*Kaynak metin*
━━━━
Haftanın seçkisindeki bütün yazılar TBMM tarafından İsveç’in NATO üyeliğinin onaylanmasıyla ilgili. Tsargrad Türkiye’nin İsrail konusunda farklı tutum aldığı için Batı ülkelerine İsveç meselesinde taviz vermek zorunda kaldığını yazıyor. Rusya’da Türkiye’ye dair yaygın siyasi cehaletin bir yansıması saymak gerek. Radyo Komsomolskaya Pravda’ya konuşan Dmitriy Solonnikov çok daha soğukkanlı; onay kararının zaten kaçınılmaz olduğununun, meselenin İsveç değil Ankara’nın Washington ile yürüttüğü pazarlıklar olduğunun altını çiziyor. Kommersant’ın sivri dilli yorumcusu Dmitriy Drize, Türkiye’nin tutumunu tartışmaya bile gerek görmemiş, ancak Macaristan ve Slovakya’nın yalpalamalarını ele almış. Gerçekten de ilkinin durumu ilkesiz pragmatizmin kaçınılmaz sonucunu, ikincisinin durumu ise düzeniçi solculuğun er ya da geç siyasi olarak düzeniçileşeceğini gösteriyor. Komsololskaya Pravda, Rusya Federasyon Konseyi (Senato) Başkan Yardımcısı Konstantin Kosaçev’in telegram mesajını haberleştiriyor. İlginç ifadeler kullanıyor; ancak NATO’nun AGİT’i sıfırla çarptığına ve tamamen etkisizleştirdiğine dair sözleri, önemli.
'Türkiye ‘atabar’ oynuyor'
Batı, İsveç’in NATO üyeliği meselesinde Türkiye’ye rezilce zorladı. Ama bir nüans var. Ankara ancak kısmen Batıyla işbirliği yapacak, ama bunu yaparken de ittifakın sinirleriyle oynamaya devam edecek.
TBMMM dün İsveç’in NATO üyeliğini onayladı. Şimdi Stokholm’ün Macaristan’ın desteğini kazanması gerekli, bundan sonra ittifakın üyesi olabilir.
Tsargrad siyasi gözlemcisi Andrey Perla Ankara’nın kararını yorumladı. Perla’ya göre Türkler İsrail karşıtı bir tutum aldıkları için bu adımı atmak zorundaydılar.
Türkiye dış siyaseti farklı güçler arasında hiçbiriyle açık düşmanlığa kaymaksızın denge kurmaktan ibaret. Ancak ülke İsrail konusunda kolektif Batıdan farklı bir tutum aldığından İsveç meselesinde taviz vermesi gerekiyordu.
━━━━
*Girdi verileri*
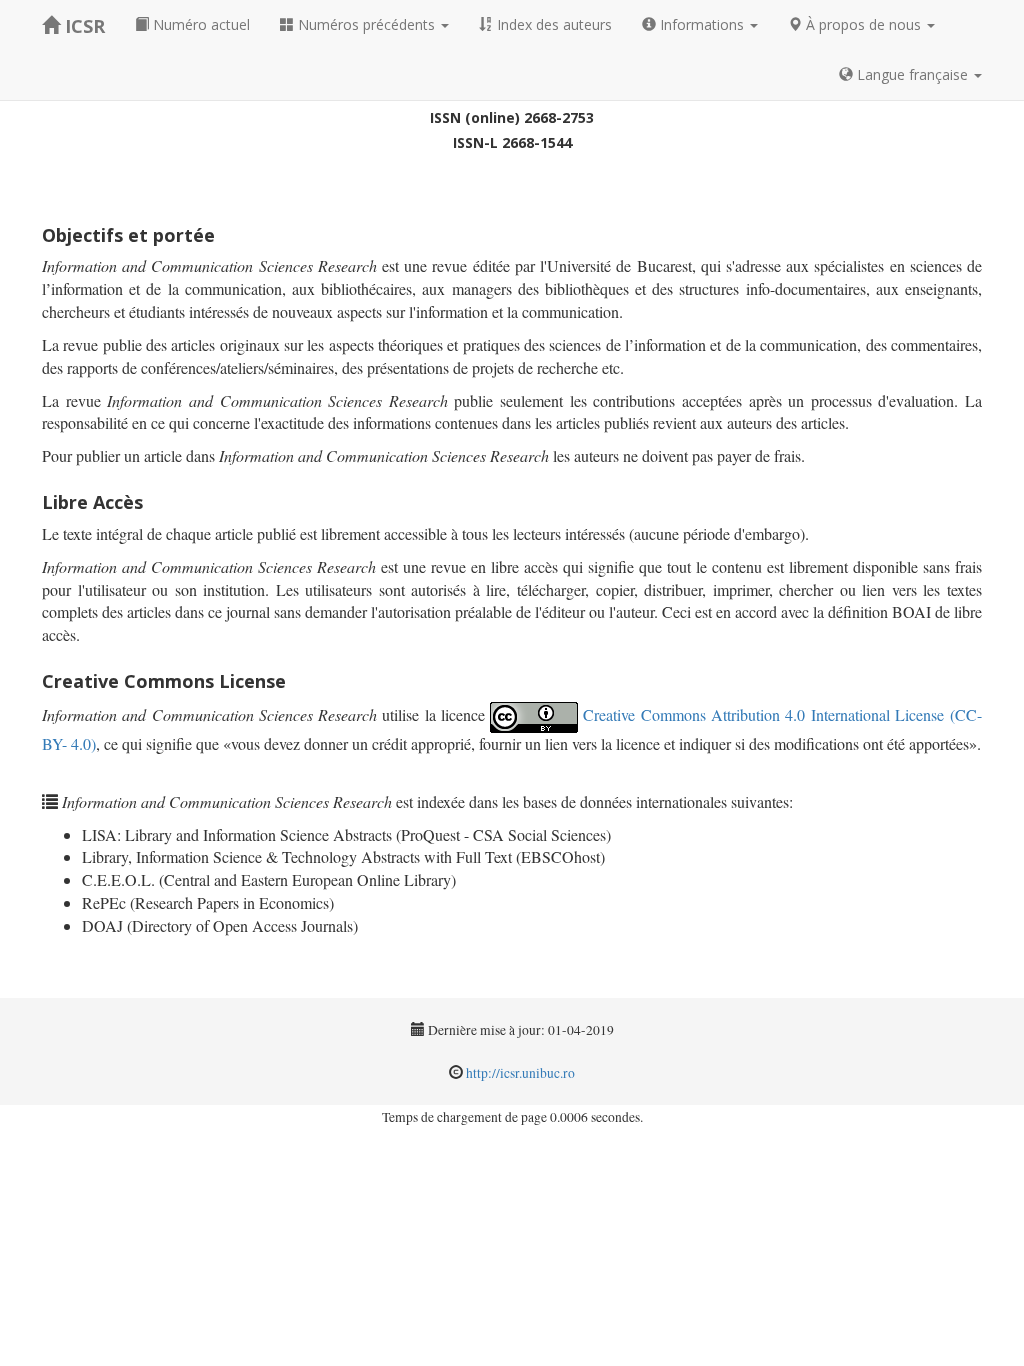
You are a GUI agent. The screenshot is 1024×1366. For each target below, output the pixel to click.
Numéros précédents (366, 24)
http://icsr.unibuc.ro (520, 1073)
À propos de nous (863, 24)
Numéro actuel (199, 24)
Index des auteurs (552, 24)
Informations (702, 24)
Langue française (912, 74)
━━━━
*Görevler*
1) Kaynak metne göre, TBMM'nin onayından sonra İsveç'in NATO'ya üye olabilmesi için Stokholm'ün ne yapması gerekiyor?
2) Satırlardan kaçının "click" dizesini içerdiğini yalnızca bir sayıyla belirtin; büyük-küçük harf ayrımı dikkate alınmalıdır.
Kaynak metin ile satırlar birbirinden bağımsızdır.

*Yanıtlar*
1) Macaristan'ın desteğini kazanması gerekiyor.

2) 1